What I came in time to believe is that the great shortcoming of this White House, the great thing it is missing, is simple wisdom. Just wisdom -- a sense that they did not invent history, that this moment is not all there is, that man has lived a long time and there are things that are true of him, that maturity is not the same thing as cowardice, that personal loyalty is not a good enough reason to put anyone in charge of anything, that the way it works in politics is a friend becomes a loyalist becomes a hack, and actually at this point in history we don't need hacks.

One of the things I have come to think the past few years is that the Bushes, father and son, though different in many ways, are great wasters of political inheritance. 

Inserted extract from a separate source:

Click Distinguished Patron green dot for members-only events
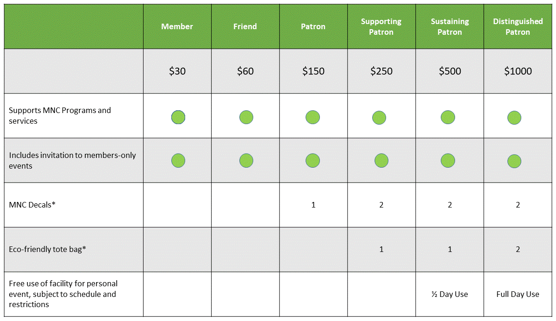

They throw it away as if they'd earned it and could do with it what they liked. Bush senior inherited a vibrant country and a party at peace with itself. He won the leadership of a party that had finally, at great cost, by 1980, fought itself through to unity and come together on shared principles. Mr. Bush won in 1988 by saying he would govern as Reagan had. Yet he did not understand he'd been elected to Reagan's third term. He thought he'd been elected because they liked him. And so he raised taxes, sundered a hard-won coalition, and found himself shocked to lose the presidency, and for eight long and consequential years. He had many virtues, but he wasted his inheritance.

Bush the younger came forward, presented himself as a conservative, garnered all the frustrated hopes of his party, turned them into victory, and not nine months later was handed a historical trauma that left his country rallied around him, lifting him, and his party bonded to him. He was disciplined and often daring, but in time he sundered the party that rallied to him, and broke his coalition into pieces. He threw away his inheritance. I do not understand such squandering.

Now conservatives and Republicans are going to have to win back their party. They are going to have to break from those who have already broken from them. This will require courage, serious thinking and an ability to do what psychologists used to call letting go. This will be painful, but it's time. It's more than time."